ABOUT THIS EXERCISE:
Please restate each entry below, word for word.

DATA FOR THIS EXERCISE:
⁂

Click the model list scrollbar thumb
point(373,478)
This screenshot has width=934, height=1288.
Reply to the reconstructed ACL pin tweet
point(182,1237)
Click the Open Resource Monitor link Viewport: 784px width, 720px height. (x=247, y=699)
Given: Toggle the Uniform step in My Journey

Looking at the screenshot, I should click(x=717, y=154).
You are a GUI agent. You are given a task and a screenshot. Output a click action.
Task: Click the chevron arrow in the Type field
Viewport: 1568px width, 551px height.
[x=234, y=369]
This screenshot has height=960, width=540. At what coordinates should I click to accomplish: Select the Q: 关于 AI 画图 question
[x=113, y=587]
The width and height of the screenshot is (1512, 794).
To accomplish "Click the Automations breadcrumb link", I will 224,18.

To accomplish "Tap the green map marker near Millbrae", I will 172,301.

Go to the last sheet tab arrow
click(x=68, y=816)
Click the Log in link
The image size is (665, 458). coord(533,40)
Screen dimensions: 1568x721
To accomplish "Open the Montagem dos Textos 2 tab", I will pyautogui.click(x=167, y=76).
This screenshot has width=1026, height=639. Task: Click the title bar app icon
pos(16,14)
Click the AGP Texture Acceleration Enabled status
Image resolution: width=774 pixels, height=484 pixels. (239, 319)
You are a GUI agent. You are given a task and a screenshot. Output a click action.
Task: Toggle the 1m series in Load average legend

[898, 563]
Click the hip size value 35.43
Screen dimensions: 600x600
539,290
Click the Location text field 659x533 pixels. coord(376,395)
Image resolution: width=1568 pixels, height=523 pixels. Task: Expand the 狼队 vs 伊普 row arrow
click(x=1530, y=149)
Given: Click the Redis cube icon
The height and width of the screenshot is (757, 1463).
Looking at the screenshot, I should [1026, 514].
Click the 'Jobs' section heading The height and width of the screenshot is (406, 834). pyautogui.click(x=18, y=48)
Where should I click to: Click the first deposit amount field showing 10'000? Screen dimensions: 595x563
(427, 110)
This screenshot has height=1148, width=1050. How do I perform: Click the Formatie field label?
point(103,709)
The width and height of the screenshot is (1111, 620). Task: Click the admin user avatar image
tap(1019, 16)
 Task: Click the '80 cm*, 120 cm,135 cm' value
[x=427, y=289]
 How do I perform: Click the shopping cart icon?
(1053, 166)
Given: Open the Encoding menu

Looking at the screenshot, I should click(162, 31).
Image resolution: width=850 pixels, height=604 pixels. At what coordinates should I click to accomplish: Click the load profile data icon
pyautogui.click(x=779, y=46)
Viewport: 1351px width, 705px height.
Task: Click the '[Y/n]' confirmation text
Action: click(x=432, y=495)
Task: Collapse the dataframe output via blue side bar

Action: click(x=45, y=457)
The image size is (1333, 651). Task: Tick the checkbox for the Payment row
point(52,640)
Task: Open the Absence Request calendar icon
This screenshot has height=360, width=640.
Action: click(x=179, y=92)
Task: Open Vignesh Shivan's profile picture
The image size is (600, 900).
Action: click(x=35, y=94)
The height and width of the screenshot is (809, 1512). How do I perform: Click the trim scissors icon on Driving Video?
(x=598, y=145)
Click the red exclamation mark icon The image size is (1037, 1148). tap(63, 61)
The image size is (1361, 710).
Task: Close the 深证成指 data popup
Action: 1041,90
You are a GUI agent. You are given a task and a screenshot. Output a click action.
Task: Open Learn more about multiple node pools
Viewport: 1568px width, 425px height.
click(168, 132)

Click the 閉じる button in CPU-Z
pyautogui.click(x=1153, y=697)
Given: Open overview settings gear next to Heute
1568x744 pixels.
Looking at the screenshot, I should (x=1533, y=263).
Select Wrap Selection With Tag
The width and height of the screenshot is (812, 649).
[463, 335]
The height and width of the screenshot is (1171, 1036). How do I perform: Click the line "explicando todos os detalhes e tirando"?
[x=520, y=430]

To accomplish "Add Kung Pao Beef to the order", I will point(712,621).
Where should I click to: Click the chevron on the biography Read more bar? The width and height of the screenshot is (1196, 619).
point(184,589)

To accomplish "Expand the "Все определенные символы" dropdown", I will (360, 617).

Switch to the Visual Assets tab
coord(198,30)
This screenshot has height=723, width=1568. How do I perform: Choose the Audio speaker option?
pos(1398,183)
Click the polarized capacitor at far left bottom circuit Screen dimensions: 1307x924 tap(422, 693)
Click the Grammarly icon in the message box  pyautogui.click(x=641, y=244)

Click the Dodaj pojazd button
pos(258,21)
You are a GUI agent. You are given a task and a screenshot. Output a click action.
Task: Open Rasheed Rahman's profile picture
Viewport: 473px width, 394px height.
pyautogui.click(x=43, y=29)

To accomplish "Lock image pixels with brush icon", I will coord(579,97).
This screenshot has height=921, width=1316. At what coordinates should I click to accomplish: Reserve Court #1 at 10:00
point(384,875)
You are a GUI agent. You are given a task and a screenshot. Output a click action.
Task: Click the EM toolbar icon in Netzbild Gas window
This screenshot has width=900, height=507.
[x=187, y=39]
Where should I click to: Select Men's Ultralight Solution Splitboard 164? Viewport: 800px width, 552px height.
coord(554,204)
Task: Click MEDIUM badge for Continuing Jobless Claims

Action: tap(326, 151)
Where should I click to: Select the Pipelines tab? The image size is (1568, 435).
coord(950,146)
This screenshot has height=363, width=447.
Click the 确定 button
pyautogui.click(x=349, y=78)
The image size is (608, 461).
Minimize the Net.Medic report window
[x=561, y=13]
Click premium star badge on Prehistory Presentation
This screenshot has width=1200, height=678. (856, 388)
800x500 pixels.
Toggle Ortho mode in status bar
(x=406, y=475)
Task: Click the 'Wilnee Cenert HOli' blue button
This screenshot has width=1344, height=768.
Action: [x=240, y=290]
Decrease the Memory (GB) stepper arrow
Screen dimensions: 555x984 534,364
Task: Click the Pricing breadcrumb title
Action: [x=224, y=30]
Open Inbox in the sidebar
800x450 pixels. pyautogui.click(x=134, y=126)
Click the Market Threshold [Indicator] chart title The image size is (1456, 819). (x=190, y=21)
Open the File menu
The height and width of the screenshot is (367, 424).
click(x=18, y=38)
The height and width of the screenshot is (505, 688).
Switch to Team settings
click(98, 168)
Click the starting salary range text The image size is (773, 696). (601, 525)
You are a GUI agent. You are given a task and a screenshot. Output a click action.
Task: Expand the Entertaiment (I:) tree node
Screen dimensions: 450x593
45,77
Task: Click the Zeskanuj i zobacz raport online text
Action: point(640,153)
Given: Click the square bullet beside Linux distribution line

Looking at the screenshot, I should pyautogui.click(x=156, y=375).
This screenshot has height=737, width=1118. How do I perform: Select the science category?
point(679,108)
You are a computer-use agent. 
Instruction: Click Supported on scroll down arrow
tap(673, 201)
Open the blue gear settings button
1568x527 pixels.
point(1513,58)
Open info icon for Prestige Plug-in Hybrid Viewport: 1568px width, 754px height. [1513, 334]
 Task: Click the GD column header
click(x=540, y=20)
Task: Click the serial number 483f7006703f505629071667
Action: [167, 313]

⁂

RESULT BELOW:
Click the model list scrollbar thumb
point(373,478)
This screenshot has width=934, height=1288.
Reply to the reconstructed ACL pin tweet
point(182,1237)
Click the Open Resource Monitor link Viewport: 784px width, 720px height. (x=247, y=699)
Given: Toggle the Uniform step in My Journey

Looking at the screenshot, I should click(x=717, y=154).
You are a GUI agent. You are given a task and a screenshot. Output a click action.
Task: Click the chevron arrow in the Type field
Viewport: 1568px width, 551px height.
[x=234, y=369]
This screenshot has height=960, width=540. At what coordinates should I click to accomplish: Select the Q: 关于 AI 画图 question
[x=113, y=587]
The width and height of the screenshot is (1512, 794).
To accomplish "Click the Automations breadcrumb link", I will 224,18.

To accomplish "Tap the green map marker near Millbrae", I will 172,301.

Go to the last sheet tab arrow
click(x=68, y=816)
Click the Log in link
The image size is (665, 458). coord(533,40)
Screen dimensions: 1568x721
To accomplish "Open the Montagem dos Textos 2 tab", I will pyautogui.click(x=167, y=76).
This screenshot has width=1026, height=639. Task: Click the title bar app icon
pos(16,14)
Click the AGP Texture Acceleration Enabled status
Image resolution: width=774 pixels, height=484 pixels. (239, 319)
You are a GUI agent. You are given a task and a screenshot. Output a click action.
Task: Toggle the 1m series in Load average legend

[898, 563]
Click the hip size value 35.43
Screen dimensions: 600x600
539,290
Click the Location text field 659x533 pixels. coord(376,395)
Image resolution: width=1568 pixels, height=523 pixels. Task: Expand the 狼队 vs 伊普 row arrow
click(x=1530, y=149)
Given: Click the Redis cube icon
The height and width of the screenshot is (757, 1463).
Looking at the screenshot, I should [1026, 514].
Click the 'Jobs' section heading The height and width of the screenshot is (406, 834). pyautogui.click(x=18, y=48)
Where should I click to: Click the first deposit amount field showing 10'000? Screen dimensions: 595x563
(427, 110)
This screenshot has height=1148, width=1050. How do I perform: Click the Formatie field label?
point(103,709)
The width and height of the screenshot is (1111, 620). Task: Click the admin user avatar image
tap(1019, 16)
 Task: Click the '80 cm*, 120 cm,135 cm' value
[x=427, y=289]
 How do I perform: Click the shopping cart icon?
(1053, 166)
Given: Open the Encoding menu

Looking at the screenshot, I should click(162, 31).
Image resolution: width=850 pixels, height=604 pixels. At what coordinates should I click to accomplish: Click the load profile data icon
pyautogui.click(x=779, y=46)
Viewport: 1351px width, 705px height.
Task: Click the '[Y/n]' confirmation text
Action: click(x=432, y=495)
Task: Collapse the dataframe output via blue side bar

Action: click(x=45, y=457)
The image size is (1333, 651). Task: Tick the checkbox for the Payment row
point(52,640)
Task: Open the Absence Request calendar icon
This screenshot has height=360, width=640.
Action: click(x=179, y=92)
Task: Open Vignesh Shivan's profile picture
The image size is (600, 900).
Action: click(x=35, y=94)
The height and width of the screenshot is (809, 1512). How do I perform: Click the trim scissors icon on Driving Video?
(x=598, y=145)
Click the red exclamation mark icon The image size is (1037, 1148). tap(63, 61)
The image size is (1361, 710).
Task: Close the 深证成指 data popup
Action: 1041,90
You are a GUI agent. You are given a task and a screenshot. Output a click action.
Task: Open Learn more about multiple node pools
Viewport: 1568px width, 425px height.
click(168, 132)

Click the 閉じる button in CPU-Z
pyautogui.click(x=1153, y=697)
Given: Open overview settings gear next to Heute
1568x744 pixels.
Looking at the screenshot, I should (x=1533, y=263).
Select Wrap Selection With Tag
The width and height of the screenshot is (812, 649).
[463, 335]
The height and width of the screenshot is (1171, 1036). How do I perform: Click the line "explicando todos os detalhes e tirando"?
[x=520, y=430]

To accomplish "Add Kung Pao Beef to the order", I will point(712,621).
Where should I click to: Click the chevron on the biography Read more bar? The width and height of the screenshot is (1196, 619).
point(184,589)

To accomplish "Expand the "Все определенные символы" dropdown", I will (360, 617).

Switch to the Visual Assets tab
coord(198,30)
This screenshot has height=723, width=1568. How do I perform: Choose the Audio speaker option?
pos(1398,183)
Click the polarized capacitor at far left bottom circuit Screen dimensions: 1307x924 tap(422, 693)
Click the Grammarly icon in the message box  pyautogui.click(x=641, y=244)

Click the Dodaj pojazd button
pos(258,21)
You are a GUI agent. You are given a task and a screenshot. Output a click action.
Task: Open Rasheed Rahman's profile picture
Viewport: 473px width, 394px height.
pyautogui.click(x=43, y=29)

To accomplish "Lock image pixels with brush icon", I will coord(579,97).
This screenshot has height=921, width=1316. At what coordinates should I click to accomplish: Reserve Court #1 at 10:00
point(384,875)
You are a GUI agent. You are given a task and a screenshot. Output a click action.
Task: Click the EM toolbar icon in Netzbild Gas window
This screenshot has width=900, height=507.
[x=187, y=39]
Where should I click to: Select Men's Ultralight Solution Splitboard 164? Viewport: 800px width, 552px height.
coord(554,204)
Task: Click MEDIUM badge for Continuing Jobless Claims

Action: tap(326, 151)
Where should I click to: Select the Pipelines tab? The image size is (1568, 435).
coord(950,146)
This screenshot has height=363, width=447.
Click the 确定 button
pyautogui.click(x=349, y=78)
The image size is (608, 461).
Minimize the Net.Medic report window
[x=561, y=13]
Click premium star badge on Prehistory Presentation
This screenshot has width=1200, height=678. (856, 388)
800x500 pixels.
Toggle Ortho mode in status bar
(x=406, y=475)
Task: Click the 'Wilnee Cenert HOli' blue button
This screenshot has width=1344, height=768.
Action: [x=240, y=290]
Decrease the Memory (GB) stepper arrow
Screen dimensions: 555x984 534,364
Task: Click the Pricing breadcrumb title
Action: [x=224, y=30]
Open Inbox in the sidebar
800x450 pixels. pyautogui.click(x=134, y=126)
Click the Market Threshold [Indicator] chart title The image size is (1456, 819). (x=190, y=21)
Open the File menu
The height and width of the screenshot is (367, 424).
click(x=18, y=38)
The height and width of the screenshot is (505, 688).
Switch to Team settings
click(98, 168)
Click the starting salary range text The image size is (773, 696). (601, 525)
You are a GUI agent. You are given a task and a screenshot. Output a click action.
Task: Expand the Entertaiment (I:) tree node
Screen dimensions: 450x593
45,77
Task: Click the Zeskanuj i zobacz raport online text
Action: point(640,153)
Given: Click the square bullet beside Linux distribution line

Looking at the screenshot, I should pyautogui.click(x=156, y=375).
This screenshot has height=737, width=1118. How do I perform: Select the science category?
point(679,108)
You are a computer-use agent. 
Instruction: Click Supported on scroll down arrow
tap(673, 201)
Open the blue gear settings button
1568x527 pixels.
point(1513,58)
Open info icon for Prestige Plug-in Hybrid Viewport: 1568px width, 754px height. [1513, 334]
 Task: Click the GD column header
click(x=540, y=20)
Task: Click the serial number 483f7006703f505629071667
Action: [167, 313]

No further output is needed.